Geometry of Spinning Ellis Wormholes

TL;DR

This paper provides a comprehensive analysis of spinning Ellis wormholes supported by phantom fields, exploring their geometric properties, global charges, and relation to extremal Kerr black holes, including geodesic behavior and bound orbits.

Contribution

It introduces detailed solutions for spinning Ellis wormholes, including mass formulas, quadrupole moments, and geometric features, highlighting their connection to extremal Kerr black holes.

Findings

Symmetric and non-symmetric wormholes have different global charge properties.

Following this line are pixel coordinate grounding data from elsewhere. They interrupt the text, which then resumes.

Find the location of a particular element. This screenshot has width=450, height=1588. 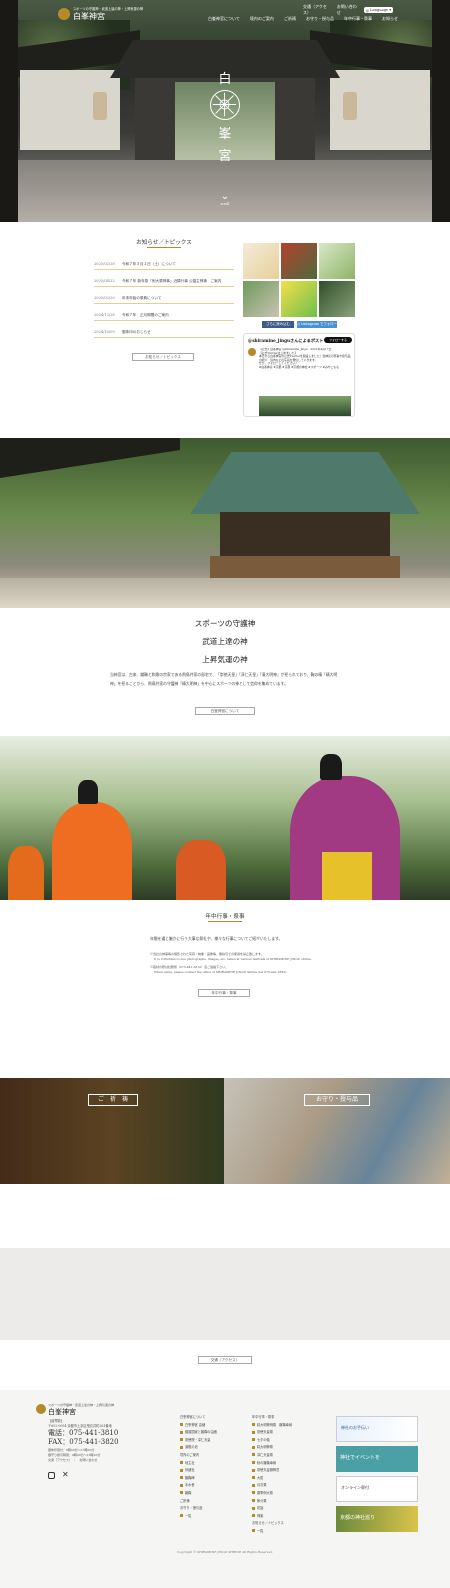

footer-nav-item: 鎮護国家と蹴鞠の由緒 is located at coordinates (215, 1433).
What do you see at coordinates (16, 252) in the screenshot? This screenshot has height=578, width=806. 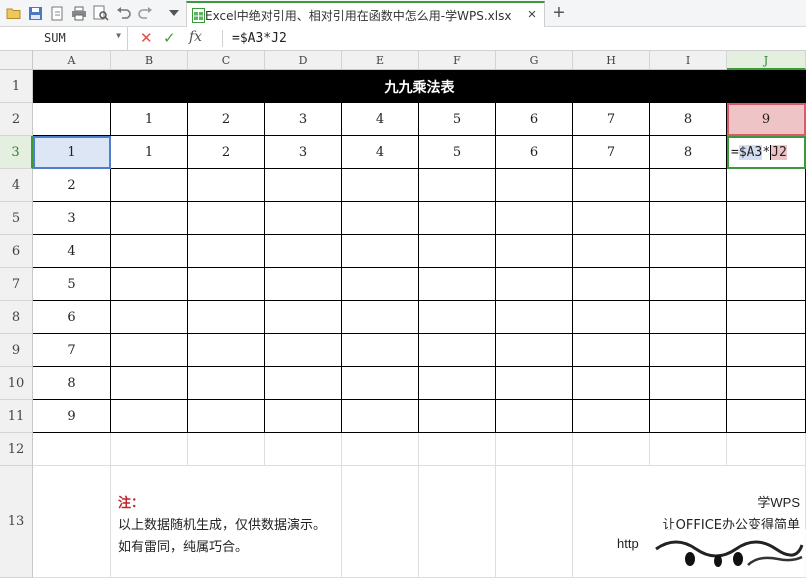 I see `row-header-6: 6` at bounding box center [16, 252].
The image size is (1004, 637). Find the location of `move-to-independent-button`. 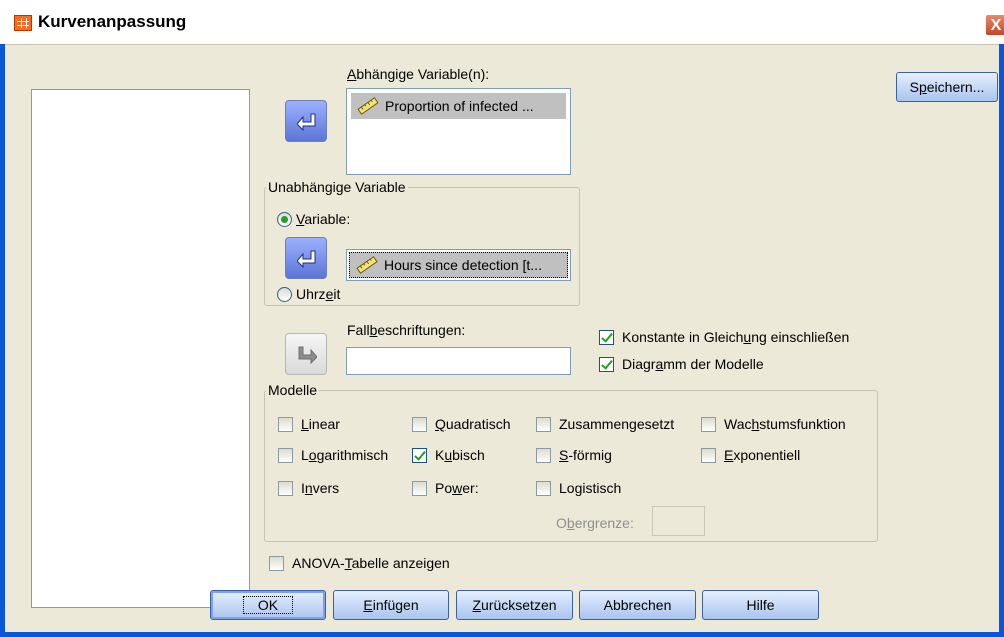

move-to-independent-button is located at coordinates (306, 258).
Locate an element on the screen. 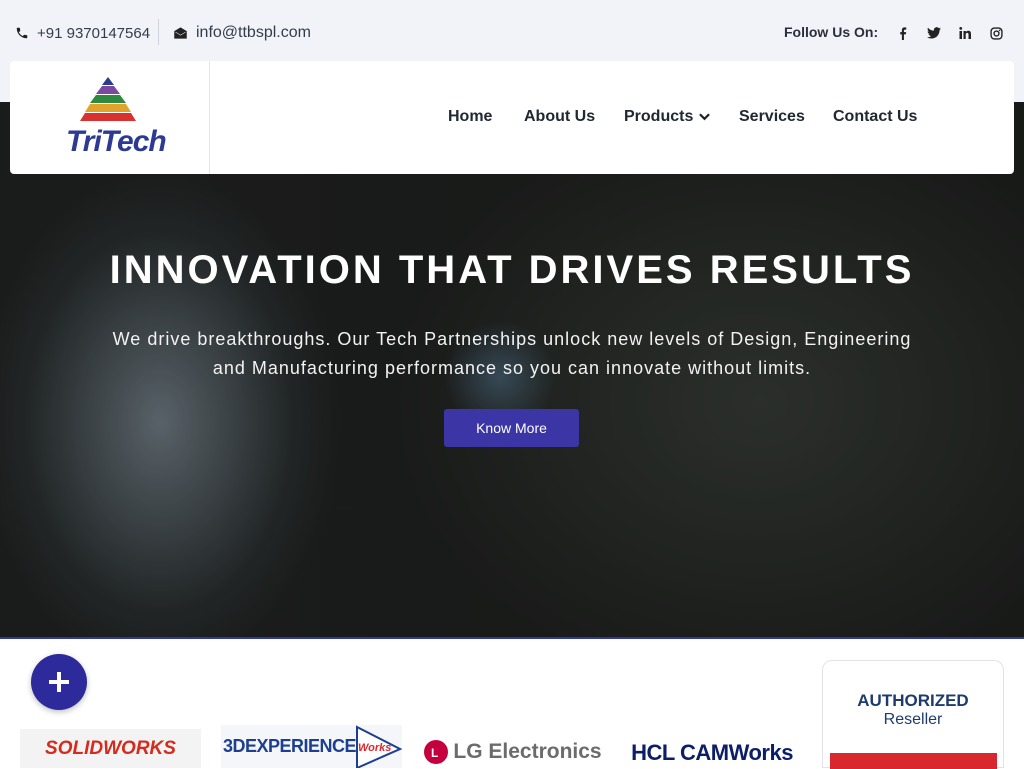  instagram-icon is located at coordinates (996, 33).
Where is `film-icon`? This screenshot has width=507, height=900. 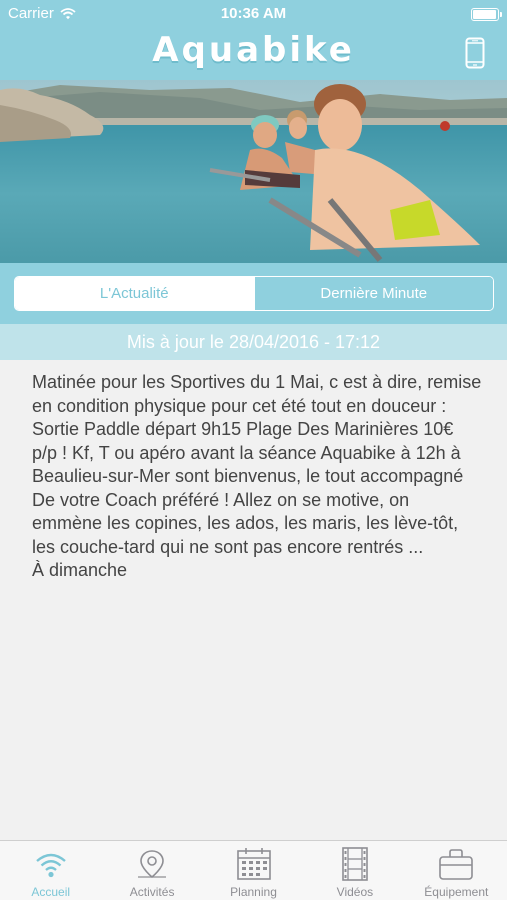 film-icon is located at coordinates (355, 864).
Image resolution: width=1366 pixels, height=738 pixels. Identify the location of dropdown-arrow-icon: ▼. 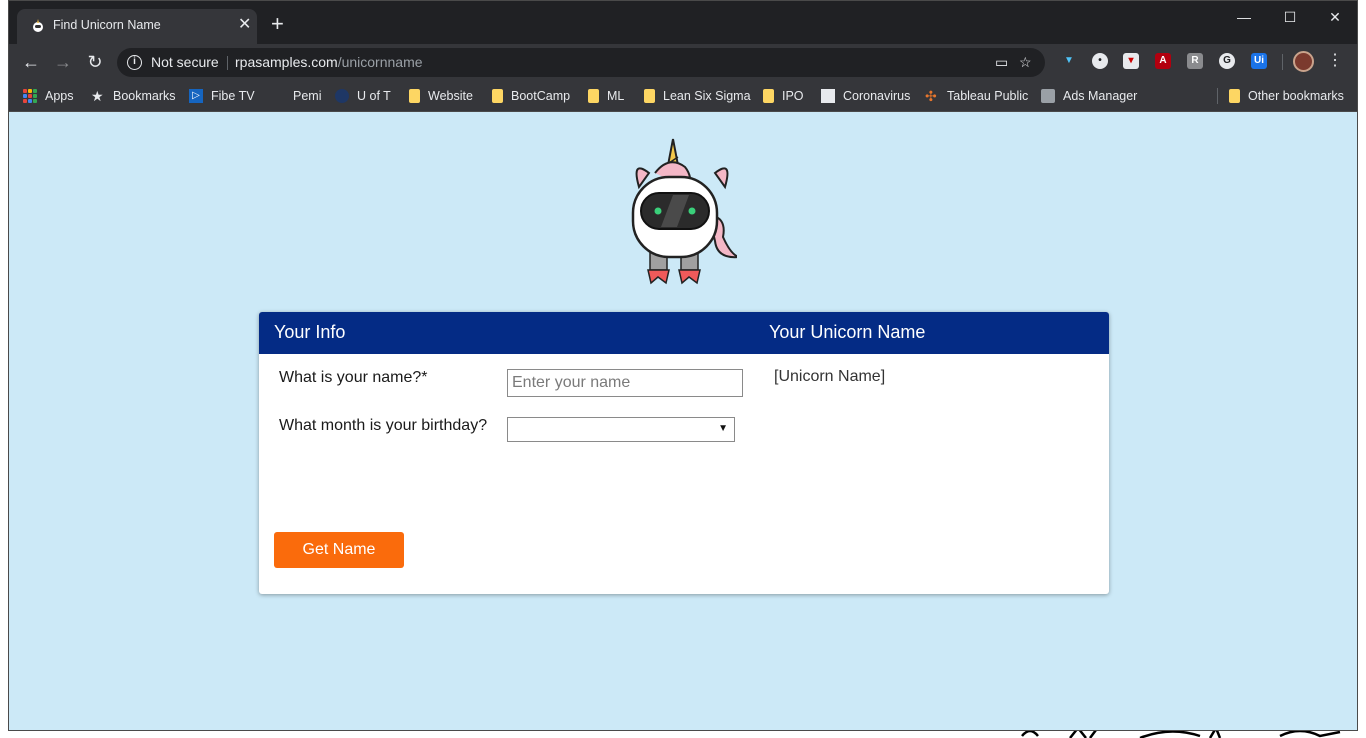
(723, 428).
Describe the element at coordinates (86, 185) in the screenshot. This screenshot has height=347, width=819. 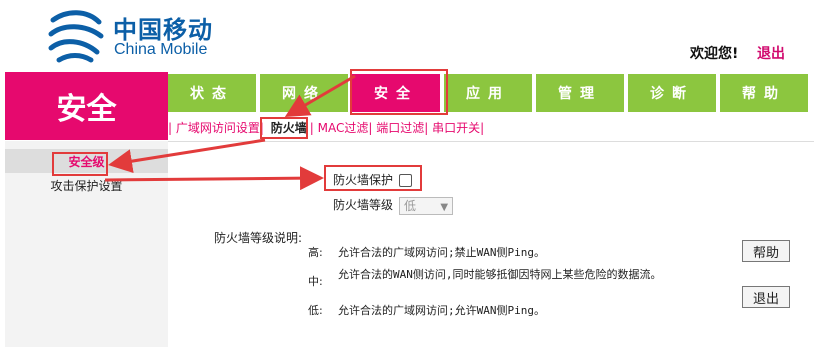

Wormholes possess limiting configurations akin to extremal Kerr black holes.

Geodesic analysis reveals the existence of bound orbits within these wormholes.

Abstract

We give a detailed account of the properties of spinning Ellis wormholes, supported by a phantom field. The general set of solutions depends on three parameters, associated with the size of the throat, the rotation and the symmetry of the solutions. For symmetric wormholes the global charges possess the same values in both asymptotic regions, while this is no longer the case for non-symmetric wormholes. We present mass formulae for these wormholes, study their quadrupole moments, and discuss the geometry of their throat and their ergoregion. We demonstrate, that these wormholes possess limiting configurations corresponding to an extremal Kerr black hole. Moreover, we analyze the geodesics of these wormholes, and show that they possess bound orbits.